### TASK DIRECTIONS
Restate the listing below line for line and word for word, without the pictures.
─── DATASET RECORDS
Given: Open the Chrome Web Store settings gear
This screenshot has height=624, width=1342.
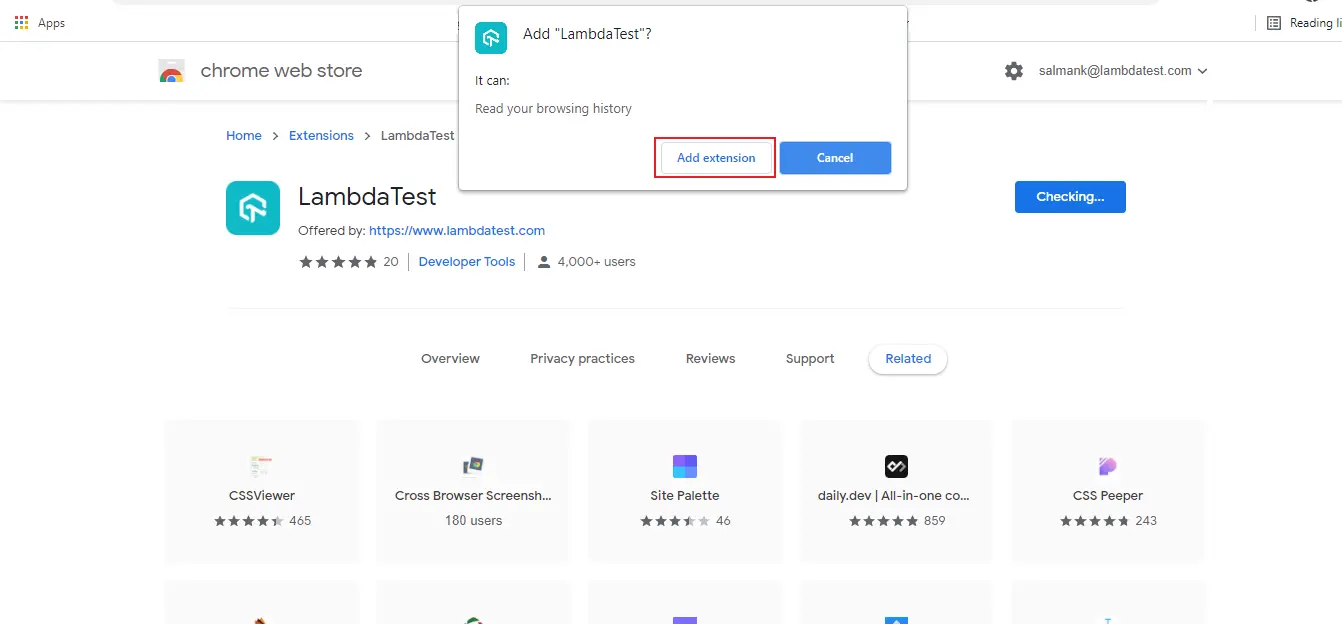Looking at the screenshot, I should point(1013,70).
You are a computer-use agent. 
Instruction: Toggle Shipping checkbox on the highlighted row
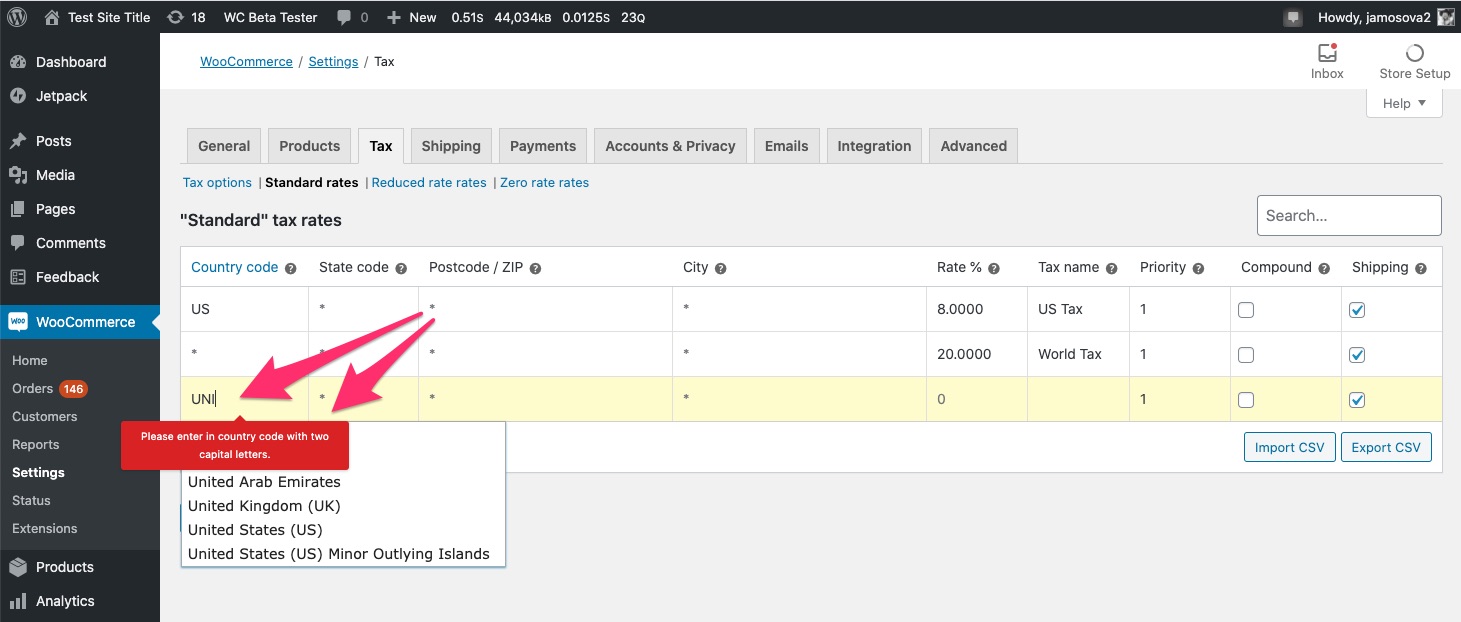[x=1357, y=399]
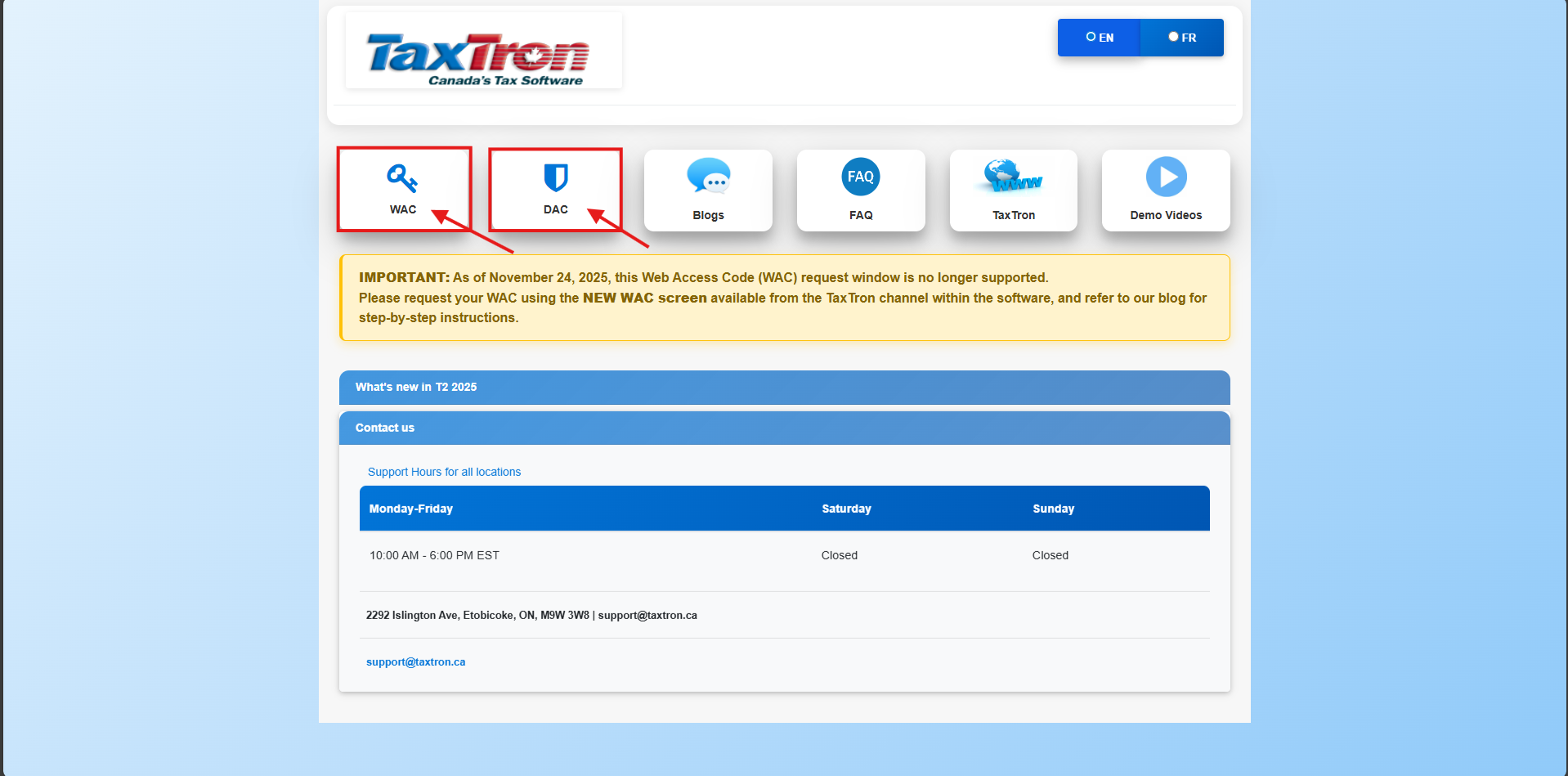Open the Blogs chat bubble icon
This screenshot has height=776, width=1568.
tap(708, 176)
──────
### RESPONSE
Given: Open the Chrome Web Store settings gear
This screenshot has height=624, width=1342.
Looking at the screenshot, I should point(1013,70).
You are a computer-use agent. 
Instruction: Toggle Shipping checkbox on the highlighted row
[x=1357, y=399]
Open the Blogs chat bubble icon
This screenshot has height=776, width=1568.
tap(708, 176)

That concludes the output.